Maximum number of predictions: 128
Number of predictions: 1 accuracy: 5.0% correct_pixels: 67.5%   correct_size: 82.9% pass_n: 5.0%    unanswered: 3.2%    
Number of predictions: 2 accuracy: 4.9% correct_pixels: 72.8%   correct_size: 86.0% pass_n: 7.8%    unanswered: 3.3%    
Number of predictions: 4 accuracy: 5.0% correct_pixels: 76.3%   correct_size: 88.2% pass_n: 10.8%   unanswered: 3.4%    
Number of predictions: 8 accuracy: 5.0% correct_pixels: 79.1%   correct_size: 89.4% pass_n: 14.3%   unanswered: 3.5%    
Number of predictions: 16 accuracy: 5.1%    correct_pixels: 81.7%   correct_size: 90.7% pass_n: 17.5%   unanswered: 3.4%    
Number of predictions: 32 accuracy: 5.0%    correct_pixels: 83.5%   correct_size: 91.8% pass_n: 20.3%   unanswered: 3.4%    
Number of predictions: 64 accuracy: 5.0%    correct_pixels: 85.0%   correct_size: 92.9% pass_n: 22.5%   unanswered: 3.4%    
Number of predictions: 128 accuracy: 5.0%   correct_pixels: 86.0%   correct_size: 93.0% pass_n: 25.0%   unanswered: 3.4%

We see the same tendency, maybe more linear with this model.

Effect of the temperature

qwen-0.5B

qwen-1.5B

Increasing the temperature makes the model more creative: pass_n increases, but overall accuracy decreases. Unanswered also increases, likely due to errors when generating the grids.

How good is voting?

model	predictions	pass_n	random2	voting	attempt_1	voting accuracy
Qwen-0.5B	512	26.0%	6.7%	12.5%	7.5%	48%
Qwen-0.5B T=0.8	128	31.5%	6.7%	9.5%	9.5%	30%
Qwen-1.5B	128	25.0%	7.8%	10.5%	9.5%	42%

We can see that the voting selection mechanism has an accuracy between 30-50% to select the correct answer. It is much better than random, but at the same time we are leaving more than half of the correct answers. Could we use the model to select the best answer?

Submission results

experiment	old LB score	new LB score
qwen2-0.5b-instruct/2	2%	6%
qwen2-0.5b-instruct/2 + ttft	4%	5%
qwen2-1.5b-instruct/2	4%	5%
qwen2-1.5b-instruct/2 + ttft	4%	7%

How does the output size affect the results?

output size

I don't see a clear relation between output size and results.

Conclusion

By improving the inference speed and the answer selection we now are scoring 7 using LLMs instead of the previous best leaderboard score of 5.

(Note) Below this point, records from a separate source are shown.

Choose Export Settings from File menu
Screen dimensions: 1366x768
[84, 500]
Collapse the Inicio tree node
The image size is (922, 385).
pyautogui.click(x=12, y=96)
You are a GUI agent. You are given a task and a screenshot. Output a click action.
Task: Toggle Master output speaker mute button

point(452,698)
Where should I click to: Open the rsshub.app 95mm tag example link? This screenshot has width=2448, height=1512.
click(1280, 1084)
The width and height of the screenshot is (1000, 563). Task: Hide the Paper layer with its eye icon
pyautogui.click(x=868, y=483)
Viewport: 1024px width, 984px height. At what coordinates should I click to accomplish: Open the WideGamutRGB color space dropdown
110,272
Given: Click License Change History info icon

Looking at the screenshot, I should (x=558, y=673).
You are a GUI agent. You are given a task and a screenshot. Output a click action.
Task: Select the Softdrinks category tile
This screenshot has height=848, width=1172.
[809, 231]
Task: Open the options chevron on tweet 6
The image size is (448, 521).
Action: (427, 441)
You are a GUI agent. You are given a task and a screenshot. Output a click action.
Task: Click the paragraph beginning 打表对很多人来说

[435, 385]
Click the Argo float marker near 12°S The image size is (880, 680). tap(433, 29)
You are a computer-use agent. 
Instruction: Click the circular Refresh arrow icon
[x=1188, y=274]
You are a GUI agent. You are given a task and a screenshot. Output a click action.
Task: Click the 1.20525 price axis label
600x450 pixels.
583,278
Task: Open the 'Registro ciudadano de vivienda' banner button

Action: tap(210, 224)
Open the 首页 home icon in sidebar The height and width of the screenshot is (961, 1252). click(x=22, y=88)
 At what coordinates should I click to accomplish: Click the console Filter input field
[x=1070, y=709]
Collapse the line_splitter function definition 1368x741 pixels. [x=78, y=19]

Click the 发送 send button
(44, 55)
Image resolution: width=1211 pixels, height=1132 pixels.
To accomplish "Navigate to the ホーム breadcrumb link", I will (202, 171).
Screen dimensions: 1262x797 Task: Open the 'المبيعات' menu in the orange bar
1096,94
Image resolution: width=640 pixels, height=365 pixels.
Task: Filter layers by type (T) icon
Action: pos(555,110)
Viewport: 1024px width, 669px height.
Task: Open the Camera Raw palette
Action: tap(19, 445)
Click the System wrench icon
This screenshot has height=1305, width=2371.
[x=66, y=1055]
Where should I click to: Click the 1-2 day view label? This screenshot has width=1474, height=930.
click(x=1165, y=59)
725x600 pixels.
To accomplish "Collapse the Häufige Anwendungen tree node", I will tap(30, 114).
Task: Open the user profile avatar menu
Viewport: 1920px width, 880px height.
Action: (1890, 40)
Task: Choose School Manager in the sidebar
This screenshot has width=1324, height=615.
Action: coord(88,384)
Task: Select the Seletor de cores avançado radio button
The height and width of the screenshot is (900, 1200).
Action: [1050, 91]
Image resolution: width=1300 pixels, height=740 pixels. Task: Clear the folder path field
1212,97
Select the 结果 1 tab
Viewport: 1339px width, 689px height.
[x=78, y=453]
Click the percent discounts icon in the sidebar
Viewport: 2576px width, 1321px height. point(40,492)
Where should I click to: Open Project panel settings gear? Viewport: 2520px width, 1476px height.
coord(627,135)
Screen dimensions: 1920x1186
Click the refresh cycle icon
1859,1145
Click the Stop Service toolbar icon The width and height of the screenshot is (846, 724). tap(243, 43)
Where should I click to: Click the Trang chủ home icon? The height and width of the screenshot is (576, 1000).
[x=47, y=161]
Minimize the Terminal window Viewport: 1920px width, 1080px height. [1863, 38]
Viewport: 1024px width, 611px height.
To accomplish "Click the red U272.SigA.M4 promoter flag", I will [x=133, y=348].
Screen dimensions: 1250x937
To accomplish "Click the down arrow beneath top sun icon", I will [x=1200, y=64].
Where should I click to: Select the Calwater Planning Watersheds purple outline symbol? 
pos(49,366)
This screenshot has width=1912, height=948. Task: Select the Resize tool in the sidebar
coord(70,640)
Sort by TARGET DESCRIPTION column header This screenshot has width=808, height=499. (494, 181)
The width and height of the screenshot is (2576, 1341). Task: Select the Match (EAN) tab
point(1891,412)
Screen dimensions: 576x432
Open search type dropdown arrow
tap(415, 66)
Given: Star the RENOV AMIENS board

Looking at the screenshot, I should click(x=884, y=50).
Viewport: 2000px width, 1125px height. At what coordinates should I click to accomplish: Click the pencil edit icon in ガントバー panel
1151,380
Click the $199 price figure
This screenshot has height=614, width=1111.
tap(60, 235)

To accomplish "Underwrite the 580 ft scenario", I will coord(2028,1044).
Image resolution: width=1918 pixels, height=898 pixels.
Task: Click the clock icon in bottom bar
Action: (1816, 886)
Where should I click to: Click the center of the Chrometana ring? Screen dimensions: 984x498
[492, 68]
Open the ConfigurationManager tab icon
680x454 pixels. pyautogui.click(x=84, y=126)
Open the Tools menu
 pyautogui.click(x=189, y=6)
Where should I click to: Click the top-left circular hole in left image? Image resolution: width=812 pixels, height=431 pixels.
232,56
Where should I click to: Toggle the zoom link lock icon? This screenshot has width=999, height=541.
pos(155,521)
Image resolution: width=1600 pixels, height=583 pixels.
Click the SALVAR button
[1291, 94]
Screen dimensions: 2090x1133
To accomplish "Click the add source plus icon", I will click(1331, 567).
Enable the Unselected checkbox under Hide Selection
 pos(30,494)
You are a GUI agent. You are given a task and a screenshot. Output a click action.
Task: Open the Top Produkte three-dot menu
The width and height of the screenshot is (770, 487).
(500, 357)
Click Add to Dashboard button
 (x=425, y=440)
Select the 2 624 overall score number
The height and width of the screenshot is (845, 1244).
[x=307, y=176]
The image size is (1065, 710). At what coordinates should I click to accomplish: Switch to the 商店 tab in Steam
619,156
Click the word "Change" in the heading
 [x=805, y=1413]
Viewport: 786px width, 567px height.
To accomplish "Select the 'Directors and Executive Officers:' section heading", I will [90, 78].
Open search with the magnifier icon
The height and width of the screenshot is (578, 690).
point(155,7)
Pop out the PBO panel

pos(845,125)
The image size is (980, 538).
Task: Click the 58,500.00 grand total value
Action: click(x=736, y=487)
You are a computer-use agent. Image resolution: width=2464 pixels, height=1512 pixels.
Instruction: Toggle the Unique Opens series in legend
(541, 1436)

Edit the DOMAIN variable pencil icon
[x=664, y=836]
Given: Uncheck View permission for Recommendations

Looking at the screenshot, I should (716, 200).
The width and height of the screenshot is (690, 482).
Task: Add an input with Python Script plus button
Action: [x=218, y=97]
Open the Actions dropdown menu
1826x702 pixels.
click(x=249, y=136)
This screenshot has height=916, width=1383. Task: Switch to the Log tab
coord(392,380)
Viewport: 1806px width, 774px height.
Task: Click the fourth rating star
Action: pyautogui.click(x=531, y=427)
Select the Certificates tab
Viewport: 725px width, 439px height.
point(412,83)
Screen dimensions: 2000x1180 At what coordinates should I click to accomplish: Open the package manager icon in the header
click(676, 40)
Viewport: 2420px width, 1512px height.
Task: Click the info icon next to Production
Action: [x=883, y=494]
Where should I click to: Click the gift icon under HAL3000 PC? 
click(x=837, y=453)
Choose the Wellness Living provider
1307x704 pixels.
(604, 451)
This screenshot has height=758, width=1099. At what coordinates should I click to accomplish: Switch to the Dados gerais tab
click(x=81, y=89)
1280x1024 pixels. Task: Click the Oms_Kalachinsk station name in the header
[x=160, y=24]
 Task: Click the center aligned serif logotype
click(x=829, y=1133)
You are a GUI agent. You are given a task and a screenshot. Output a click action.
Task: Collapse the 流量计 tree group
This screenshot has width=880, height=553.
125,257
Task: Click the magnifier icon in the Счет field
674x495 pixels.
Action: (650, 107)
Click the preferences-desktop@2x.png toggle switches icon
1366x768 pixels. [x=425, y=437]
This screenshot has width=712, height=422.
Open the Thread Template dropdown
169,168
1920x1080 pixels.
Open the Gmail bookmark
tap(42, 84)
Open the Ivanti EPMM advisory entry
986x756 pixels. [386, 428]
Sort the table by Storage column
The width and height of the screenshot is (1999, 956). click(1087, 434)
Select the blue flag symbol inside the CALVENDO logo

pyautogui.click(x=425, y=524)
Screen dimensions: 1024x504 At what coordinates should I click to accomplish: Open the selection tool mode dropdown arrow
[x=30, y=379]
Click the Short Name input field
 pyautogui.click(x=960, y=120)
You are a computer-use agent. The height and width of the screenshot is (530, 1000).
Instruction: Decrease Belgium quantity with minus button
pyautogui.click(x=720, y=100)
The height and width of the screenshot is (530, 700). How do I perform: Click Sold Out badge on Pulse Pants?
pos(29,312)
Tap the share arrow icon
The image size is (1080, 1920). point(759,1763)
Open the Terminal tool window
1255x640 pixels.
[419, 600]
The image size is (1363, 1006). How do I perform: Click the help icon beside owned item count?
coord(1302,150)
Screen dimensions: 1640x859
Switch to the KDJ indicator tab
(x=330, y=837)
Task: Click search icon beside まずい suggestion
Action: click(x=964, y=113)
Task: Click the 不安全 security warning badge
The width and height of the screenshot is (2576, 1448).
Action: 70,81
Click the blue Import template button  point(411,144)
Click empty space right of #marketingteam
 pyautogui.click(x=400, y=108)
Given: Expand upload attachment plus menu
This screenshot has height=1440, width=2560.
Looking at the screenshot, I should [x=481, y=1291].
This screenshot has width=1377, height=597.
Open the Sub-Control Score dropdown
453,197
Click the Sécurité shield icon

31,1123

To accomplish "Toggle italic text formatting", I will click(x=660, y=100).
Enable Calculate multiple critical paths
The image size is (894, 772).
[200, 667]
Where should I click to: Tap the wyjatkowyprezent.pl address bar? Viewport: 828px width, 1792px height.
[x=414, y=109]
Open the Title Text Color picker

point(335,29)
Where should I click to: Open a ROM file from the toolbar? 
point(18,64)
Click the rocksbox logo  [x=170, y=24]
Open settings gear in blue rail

Beam search might be helpful, but it is not efficiently implemented in VLLM yet
By batching the prompts I have been able to speedup inference by ~30 times
If we increase the number of predictions we got a correct answer for more tasks, but the challenge is how to select the correct answer
Voting can select the correct answer between 30-50% of the times for the current models. I guess that this accuracy would improve for better models
It's possible to use the temperature to trade accuracy for pass_n, the model becomes more creative and can solve more tasks

Next steps

Can I use the model to judge which predictions are the best? https://github.com/vllm-project/vllm/issues/5234
The improvement of using test time fine-tuning is not that big. What if I fine-tune for each task independently?
Could I try an imitation of beam-search by setting a non-zero temperature, creating multiple predictions for the same prompt and collecting only the one with the highest logprob? Prefix caching might help, but probably the generation is already doing that if requiring more than one response.